Tembang Sunda Cianjuran atau Mamaos terbentuk pada masa pemerintahan bupati Cianjur RAA. Kusumaningrat (1834-1862). Bupati Kusumaningrat dalam membuat lagu sering bertempat di sebuah bangunan bernama Pancaniti. Oleh karena itulah dia terkenal dengan nama Kangjeng Dalem Pancaniti. Pada mulanya mamaos dinyanyikan oleh kaum pria. Baru pada perempat  abad ke-20 mamaos bisa dipelajari oleh kaum wanita. Hal itu erbukti dengan munculnya para juru mamaos wanita, seperti Emeh Salamah, Rd. Siti Sarah, Rd. Anah Ruhanah, Ibu Imong, Ibu O’oh, Ibu Resna, dan Nyi Mas Saodah.

Sebelumnya mamaos hanya dibawakan oleh pria, pada awal tahun 1900-an baru munculah juru mamaos wanita. Juru mamaos wanita pertama yang tertulis dalam sejarah tembang sunda cianjuran adalah Emeh Salamah yang juga merupakan guru dari Rd Siti Sarah. Dalam setiap penampilannya Emeh Salamah dipirig oleh juru kacapi yang bernama Barna. Mungkin saja awalnya Emeh Salamah sebagai sinden, seperti lagu ciptaannya dalam wanda gamelan yang masih sering lantunkan sampai saat ini oleh para sinden yaitu lagu kulu-kulu bem.
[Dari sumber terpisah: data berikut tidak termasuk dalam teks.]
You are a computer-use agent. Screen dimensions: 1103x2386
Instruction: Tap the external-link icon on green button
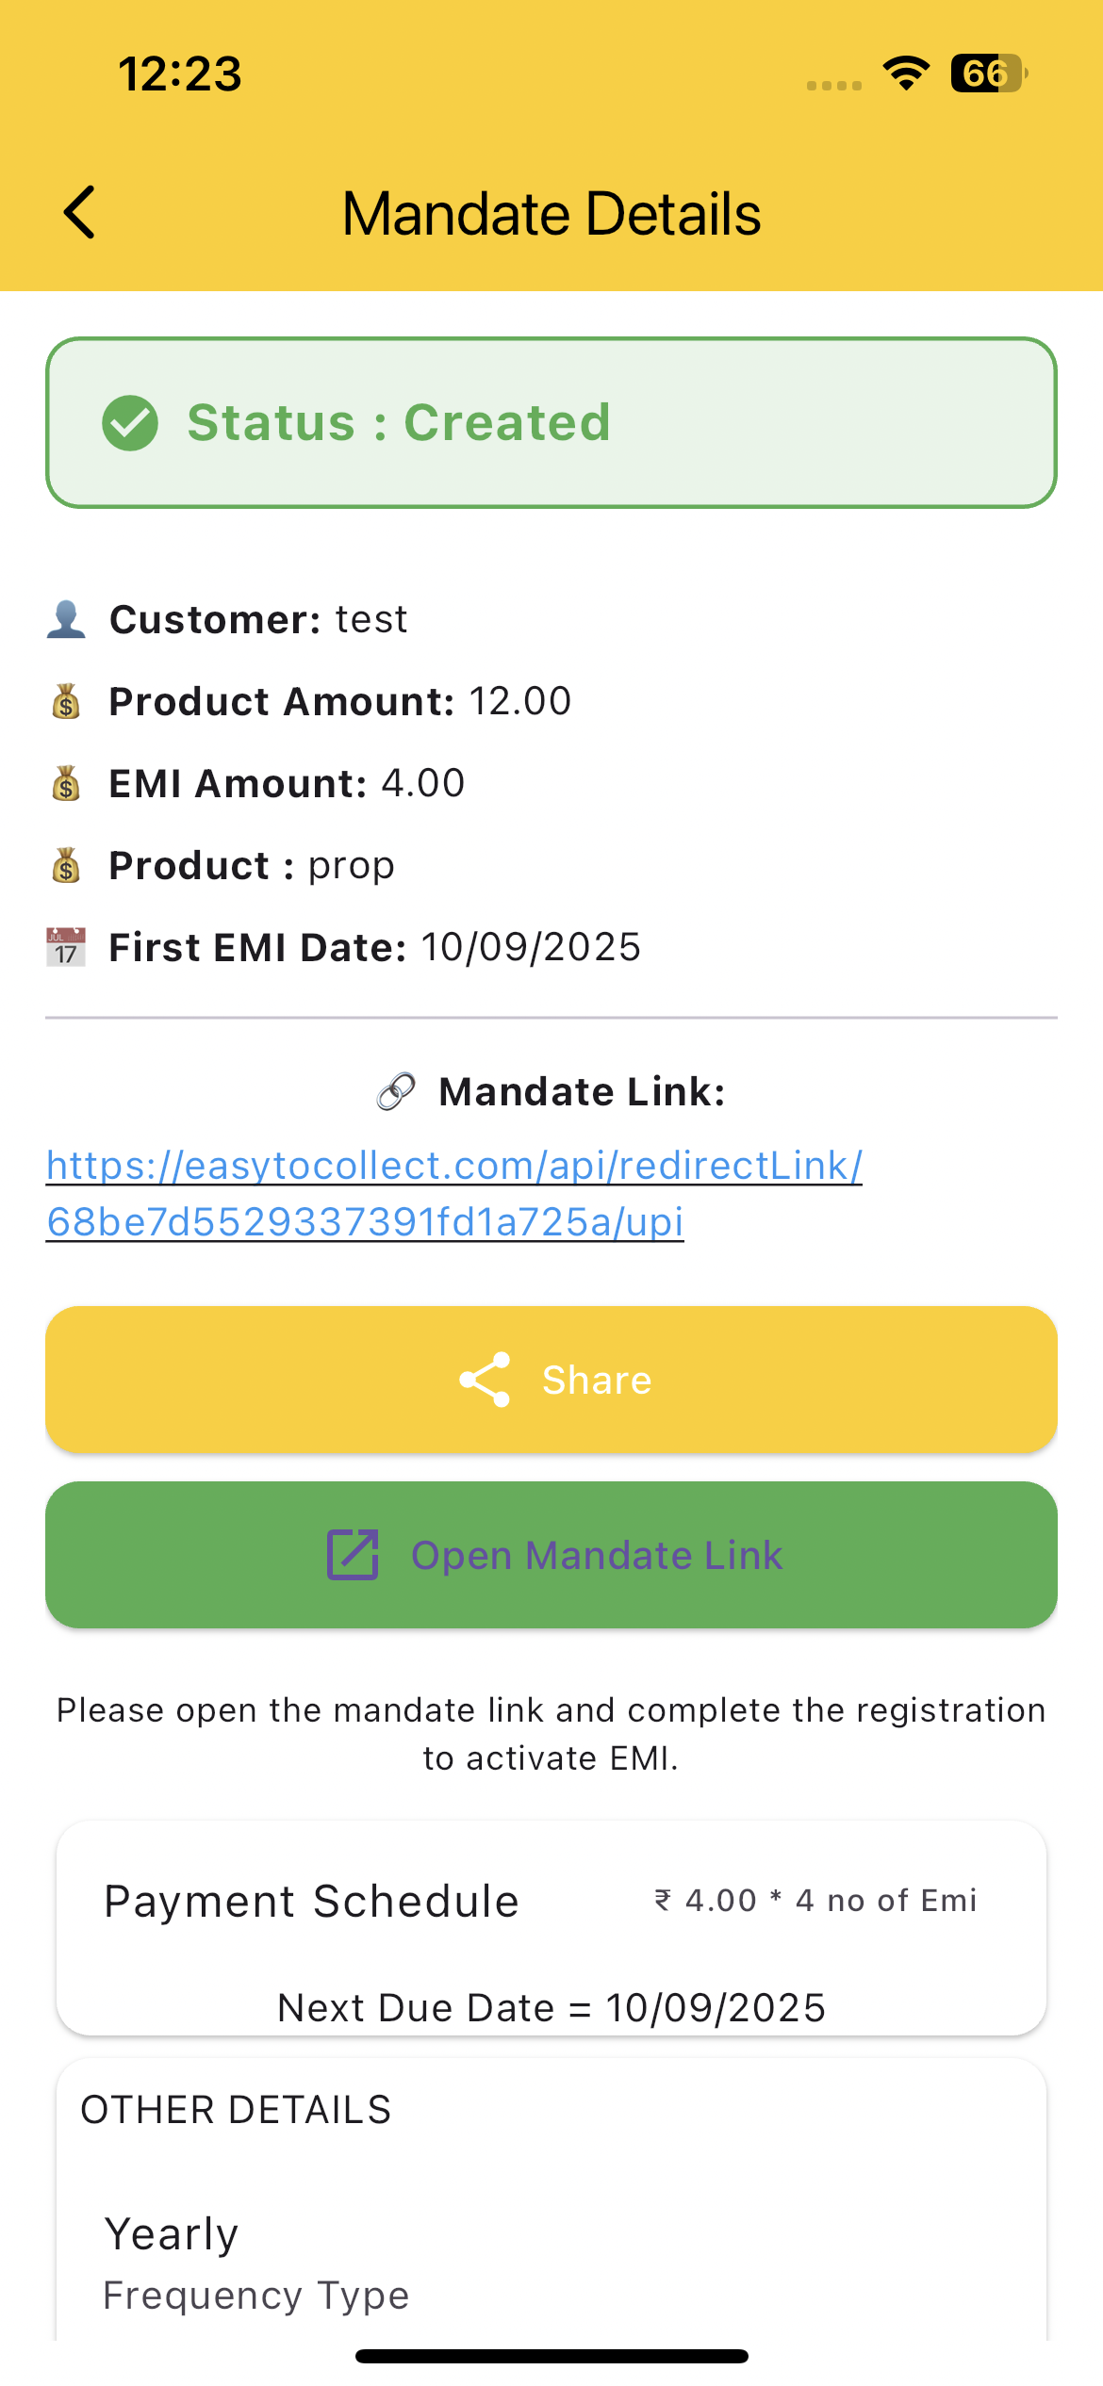point(353,1555)
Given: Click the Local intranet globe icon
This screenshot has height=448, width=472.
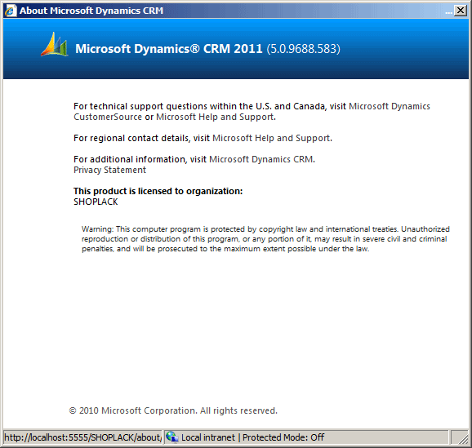Looking at the screenshot, I should 172,437.

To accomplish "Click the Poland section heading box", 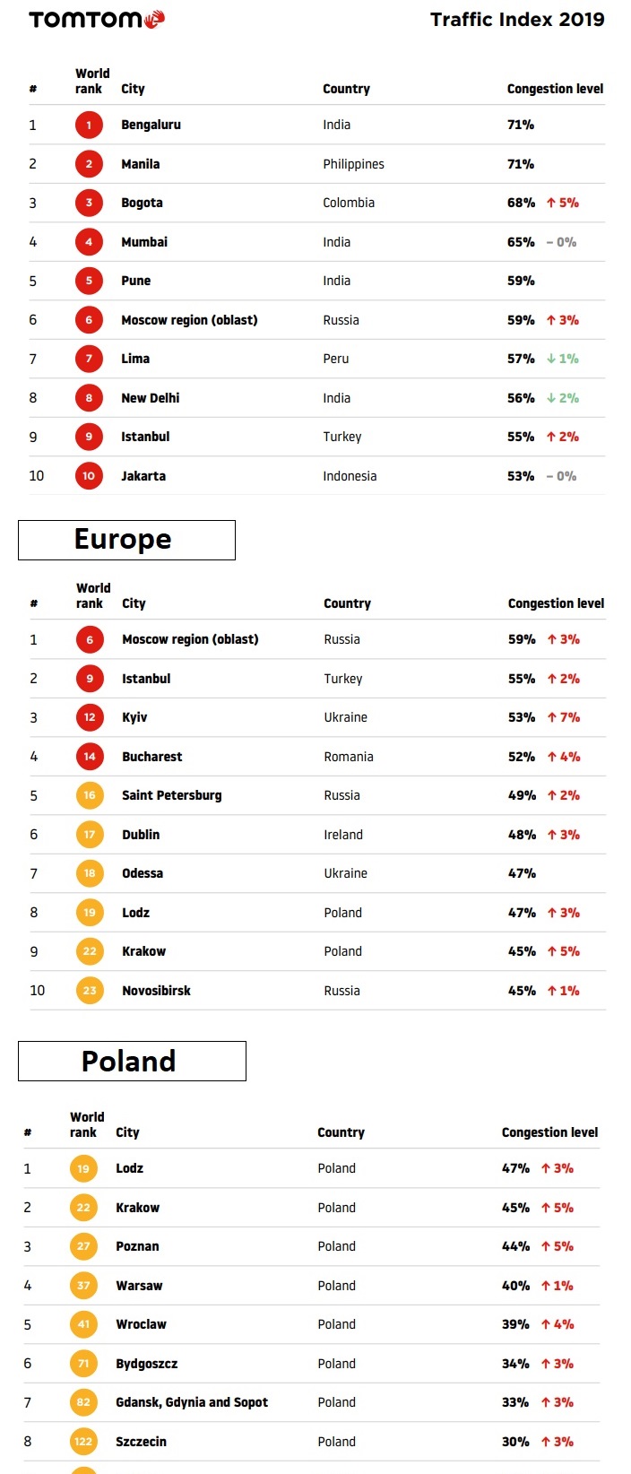I will tap(132, 1061).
Setelah mempelajari mamaos, Emeh Salamah menciptakan Gandrung Gunung yang digunakan sebagai panambih. Setelah Emeh Salamah munculah Rd Siti Sarah, dalam setiap penampilannya ia dipirig oleh Mang Ohim juru kacapi tuna netra.

Bahan mamaos berasal dari berbagai seni suara Sunda, seperti pantun, beluk (mamaca), degung, serta tembang macapat Jawa, yaitu pupuh. Lagu-lagu mamaos yang diambil dari vokal seni pantun dinamakan lagu pantun atau papantunan, atau disebut pula lagu Pajajaran, diambil dari nama keraton Sunda pada masa lampau. Sedangkan lagu-lagu yang berasal dari bahan pupuh disebut tembang. Keduanya menunjukan kepada peraturan rumpaka (teks). Sedangkan teknik vokal keduanya menggunakan bahan-bahan olahan vokal Sunda. Namun demikian pada akhirnya kedua teknik pembuatan rumpaka ini ada yang digabungkan. Lagu-lagu papantunan pun banyak yang dibuat dengan aturan pupuh.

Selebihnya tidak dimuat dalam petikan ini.